I will never get the fuss people make about The New Year.
On New Year’s Eve (which is apparently abbreviated to NYE, I did NOT know that) I decided to spend my entire day with my best friend Rochana and a few others which included her fabulous cousin and my annoying neighbor. I’m usually the girl who has no plans for any sort of occasion. I hardly leave the shadows of my room, and only venture out for food or my laptop charger. So going out for the entire day – roaming the streets, bracing the Mumbai heat and sun, and enjoying the stink of the common air was a real task for a lazy fangirl like me. Everything was laaaaaid back and I remember thinking, this is exactly what I wanted to do when I was in school.
But all these feelings aside, I just thought of all the plans we declined and all the plans we tried to make in order to spend the last day of the year perfectly. But was it really that important to make it perfect? Like if you didn’t have a party to go to, did it mean your new year’s eve was lame or shitty.
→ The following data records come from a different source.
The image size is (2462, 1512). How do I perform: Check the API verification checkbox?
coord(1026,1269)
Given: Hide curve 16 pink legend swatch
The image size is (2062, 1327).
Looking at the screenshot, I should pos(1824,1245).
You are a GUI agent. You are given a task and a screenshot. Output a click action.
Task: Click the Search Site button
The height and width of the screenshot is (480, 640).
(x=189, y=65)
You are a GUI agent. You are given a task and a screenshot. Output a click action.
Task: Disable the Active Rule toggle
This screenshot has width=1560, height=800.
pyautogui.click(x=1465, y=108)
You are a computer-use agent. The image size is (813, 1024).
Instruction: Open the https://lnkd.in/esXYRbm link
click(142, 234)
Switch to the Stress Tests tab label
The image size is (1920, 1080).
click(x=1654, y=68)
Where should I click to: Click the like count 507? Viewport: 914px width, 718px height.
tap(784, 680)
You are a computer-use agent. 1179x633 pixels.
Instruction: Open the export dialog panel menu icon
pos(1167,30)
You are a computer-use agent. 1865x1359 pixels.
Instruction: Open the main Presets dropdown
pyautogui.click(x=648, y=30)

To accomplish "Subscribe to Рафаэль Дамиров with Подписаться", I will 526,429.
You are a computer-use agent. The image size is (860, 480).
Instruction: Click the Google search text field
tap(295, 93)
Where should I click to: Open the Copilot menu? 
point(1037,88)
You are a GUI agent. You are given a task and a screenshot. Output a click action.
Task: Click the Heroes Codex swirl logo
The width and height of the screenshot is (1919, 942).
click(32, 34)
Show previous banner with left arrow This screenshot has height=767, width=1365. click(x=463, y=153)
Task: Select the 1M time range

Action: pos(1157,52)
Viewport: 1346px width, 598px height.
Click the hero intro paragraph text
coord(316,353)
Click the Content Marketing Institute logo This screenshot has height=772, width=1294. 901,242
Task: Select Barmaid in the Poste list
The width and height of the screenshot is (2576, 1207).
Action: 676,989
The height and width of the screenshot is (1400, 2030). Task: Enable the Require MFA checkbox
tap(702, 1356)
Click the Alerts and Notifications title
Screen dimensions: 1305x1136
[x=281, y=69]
I don’t think so.
It all lies in the perception of things really. And the confidence you have in doing what you believe.
I think a lot of partying notion comes from the fact that it is considered ‘cool’ to do so. I remember a month ago I was planning a New Year’s Eve party just because I didn’t want to look like I didn’t have any cool plans. Also because I thought getting sloshed would be a great idea for the night. But two nights ago, when I did have a NYE party – I didn’t really do any of those things. For one, I realized the party, the drinking was all an act. I wasn’t really excited for a new year. If I was really stoked for an event, these things would make sense to it. Instead after a whole night of partying, I realized I enjoyed more when I wrote down the stuff in my head and edited a long due video.
At midnight, we lit lanterns and set them off into the sky. To find their own way. To take our problems and insecurities far far away. I think I like the idea how people believe a new cycle will help the become better individials. I like that they believe it is still possible to have a do over.
But mostly, as this new year seeps in, I want to tell you that you don’t necessarily need a new year to have a new chance. You always have another chance, you have to have the courage to go look for it even if the 5th of May or the 28th of October. A year new doesn’t mean things are going to change automatically – you have to make the effort. And mostly, this new year should make you understand that you don’t have to do things that you’re uncomfortable it. Yes, you must experience and explore and experiment. But never on the cost of being untrue to yourself.
Phewwww, updating my blog after months took a lot of convincing. But thanks, Namrata, we all read blogs on a Saturday night, just like you do.